→ What you should do
Continue the blog post below about the new illustrated edition of Food Rules, picking up after its last line.

Illustrated Food Rules

Have you heard?!

Michael Pollan has a new illustrated edition of Food Rules out, with beautiful drawings by Maira Kalman (whose "And the Pursuit of Happiness" blog at The New York Times was just stunning and sometimes made me cry.)

If you thought his Food Rules couldn't get any better, just wait until you see Kalman's drawings, which are rich and beautiful. Like this one for the rule "If You’re Not Hungry Enough to Eat an Apple, Then You’re Probably Not Hungry."

See Kalman hilariously narrate some of her drawings here (like the comment "I wasn't as pure as I thought I should be [when Pollan asked her to illustrate the book], and I told Michael that cheese doodles play an important part in our family history. He forgave me for that."):

And Pollan was also on the Colbert Report last week, talking about this little slip of a book:

Some of my own favorite Food Rules, you ask?  Well, here are my Top Ten, with the numbers from the original Food Rules:

Dining and Opining's Top Ten Pollanian Food Rules
  • #3. Avoid food products containing ingredients that no ordinary human would keep in the pantry.

→ Data excerpt
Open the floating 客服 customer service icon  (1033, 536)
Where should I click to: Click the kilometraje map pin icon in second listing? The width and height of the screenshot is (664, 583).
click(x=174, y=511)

→ Answer to the problem
  • #6. Avoid food products that contain more than five ingredients.
  • #8. Avoid food products that make health claims.
  • #11. Avoid foods you see advertised on television.
  • #16. Buy your snacks [and as much of your other food as possible, he might add] at the farmers' market.
  • #19. If it came from a plant, eat it; if it was made in a plant, don't.
  • #27. Eat animals that have themselves eaten well. [If you're going to eat animals at all, that is; also can be rephrased as "You Are What 'What You Eat' Eats"].
  • #39. Eat all the junk food you want as long as you cook it yourself.
  • #50. The banquet is in the first bite.
  • #60. Treat treats as treats.
  • #63. Cook.

Anyone have some favorites to add? I'd love to hear 'em...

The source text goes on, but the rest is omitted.